- [What the task asks] Below are records; count the lines in them that hold "Open" and give only the count.
··········
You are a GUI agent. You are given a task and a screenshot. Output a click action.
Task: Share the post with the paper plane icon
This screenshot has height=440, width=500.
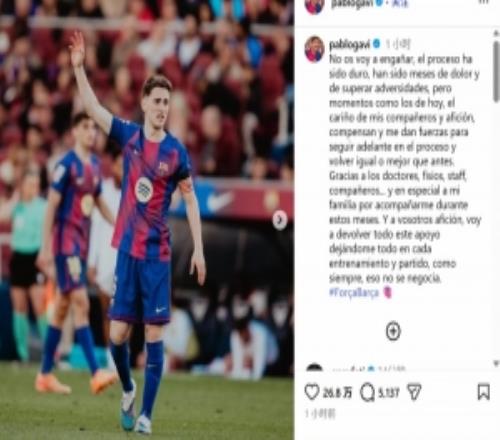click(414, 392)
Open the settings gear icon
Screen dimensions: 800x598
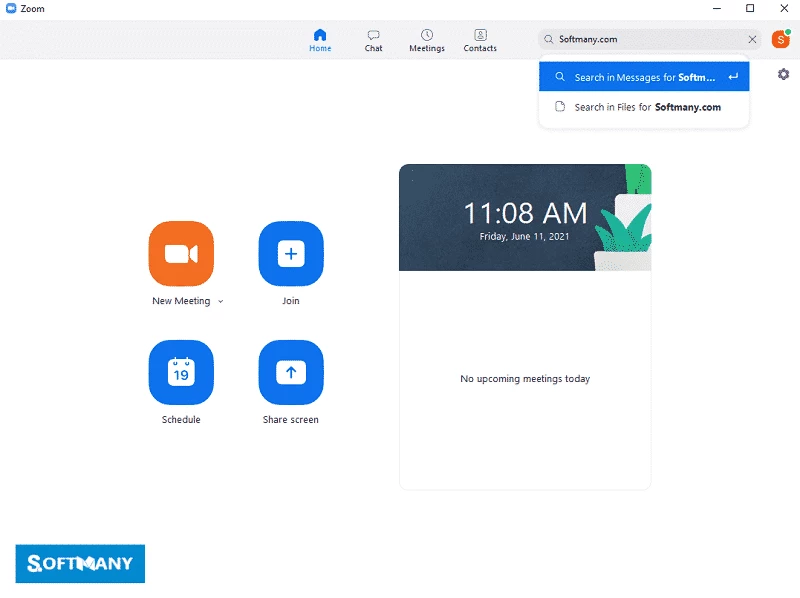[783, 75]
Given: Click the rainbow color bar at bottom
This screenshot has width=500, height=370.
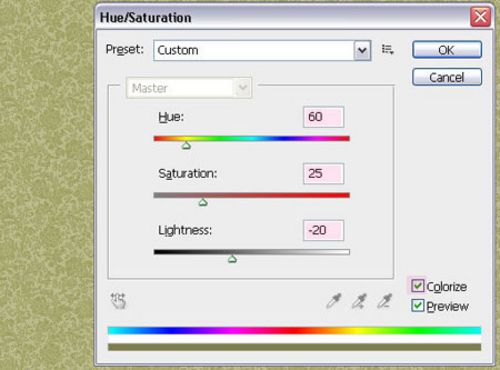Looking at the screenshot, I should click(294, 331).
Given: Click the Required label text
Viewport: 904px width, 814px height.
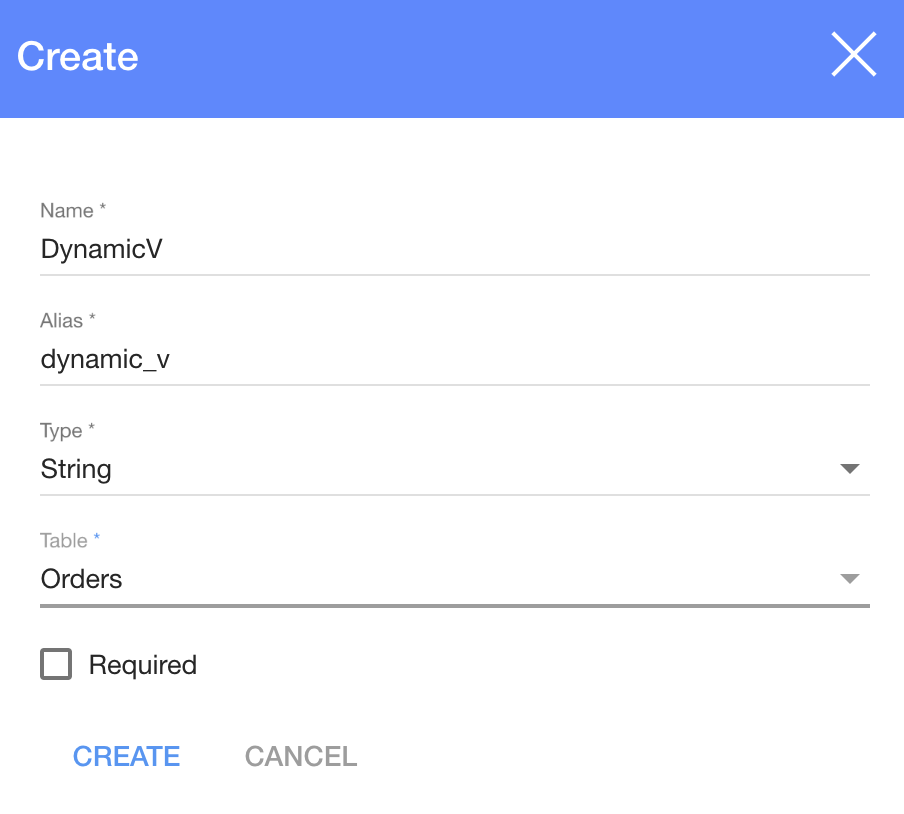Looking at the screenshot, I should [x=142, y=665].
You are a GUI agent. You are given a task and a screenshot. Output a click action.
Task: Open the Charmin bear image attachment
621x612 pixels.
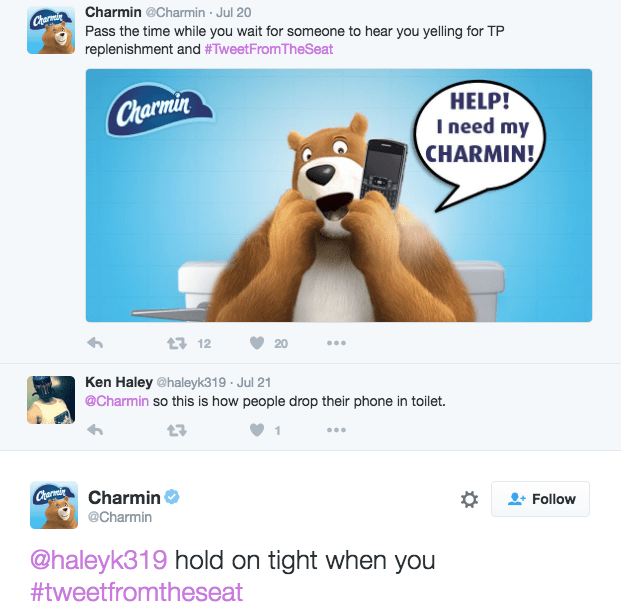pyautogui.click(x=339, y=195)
··········
- [Completed exercise] 2